• **TASK DESCRIPTION**:
Please answer these questions using the writing contest post below.
1. Which 20th century American writer is quoted about the art of writing?
2. What is this year's contest theme?
3. By what date must entries be submitted?

• **SELECTED TEXT**:
Monday, April 16, 2012

Elora Writers' Festival Writing Contest: A Journey...

Where will your journey take you....?
(Photo T.J.R. Mills)
“The art of writing is the art of applying the seat of the pants to the seat of the chair,” claimed 20th century American writer Mary Heaton Vorse.

If you’re a writer – or you want to be – then the time has come to adopt Heaton Vorse’s credo as your own because, yes, it’s writing contest season.

Start thinking about this year’s contest theme: A Journey. Let your imagination wander. Feel the creative energy start to flow.

Then apply the seat of the pants to the seat of the chair, and write!

Contest Details:

Enter your short story (1500 words maximum) or poem (75 lines maximum) in the 2012 Elora Writers’ Festival Writing Competition by Friday, April 27.

·         Title Page:   Category, Title of Entry, Writer’s Name, Address, Email
·         Short Story or Poem:   with title (Writer’s Name on Title Page only)

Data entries
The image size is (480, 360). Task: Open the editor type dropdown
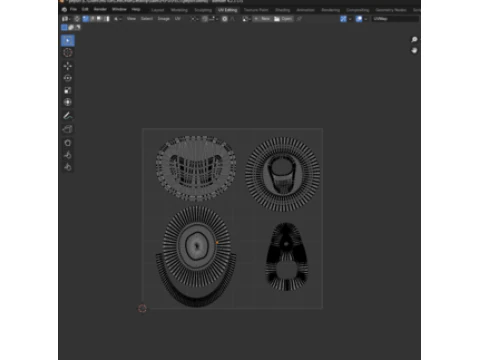[66, 19]
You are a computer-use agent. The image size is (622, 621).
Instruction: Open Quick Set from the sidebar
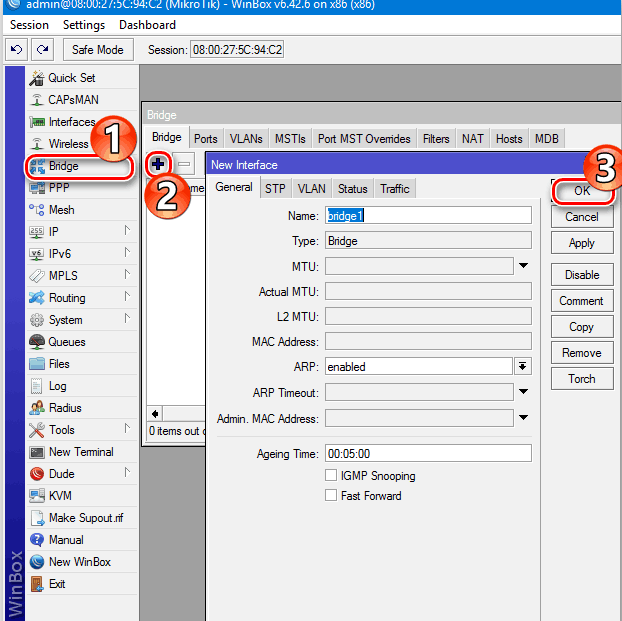70,78
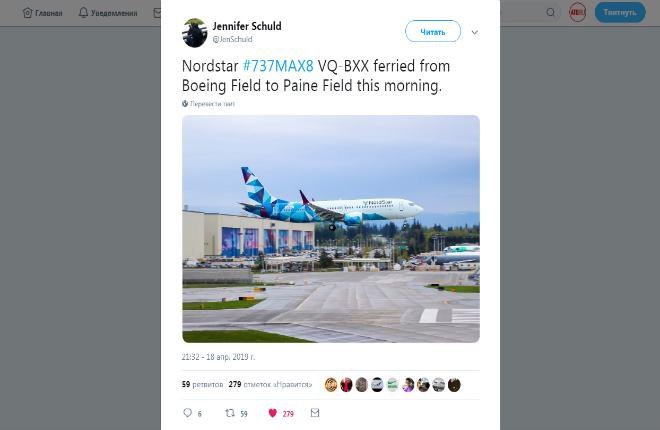Screen dimensions: 660x430
Task: Click the red account avatar in top bar
Action: 577,13
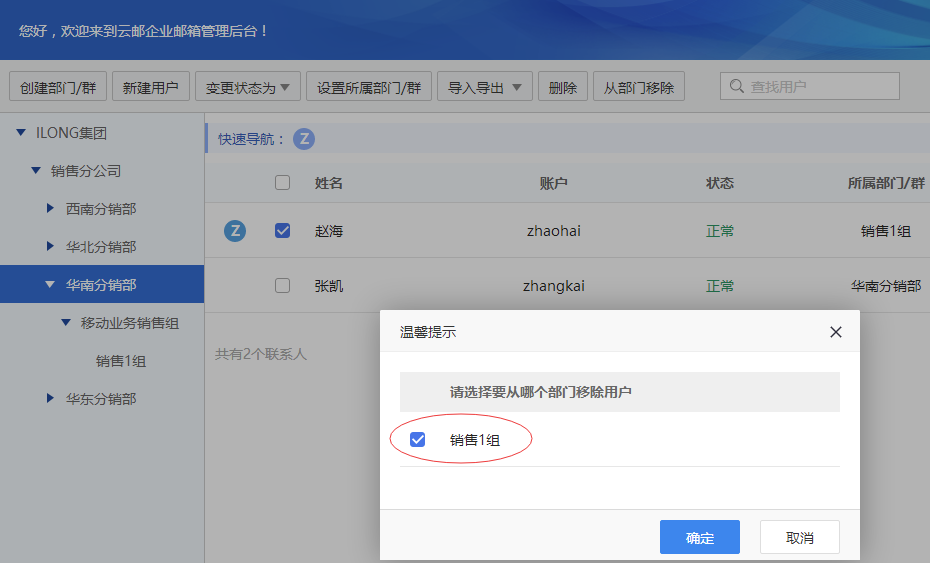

• **TASK ANSWER**:
1. Mary Heaton Vorse
2. A Journey
3. Friday, April 27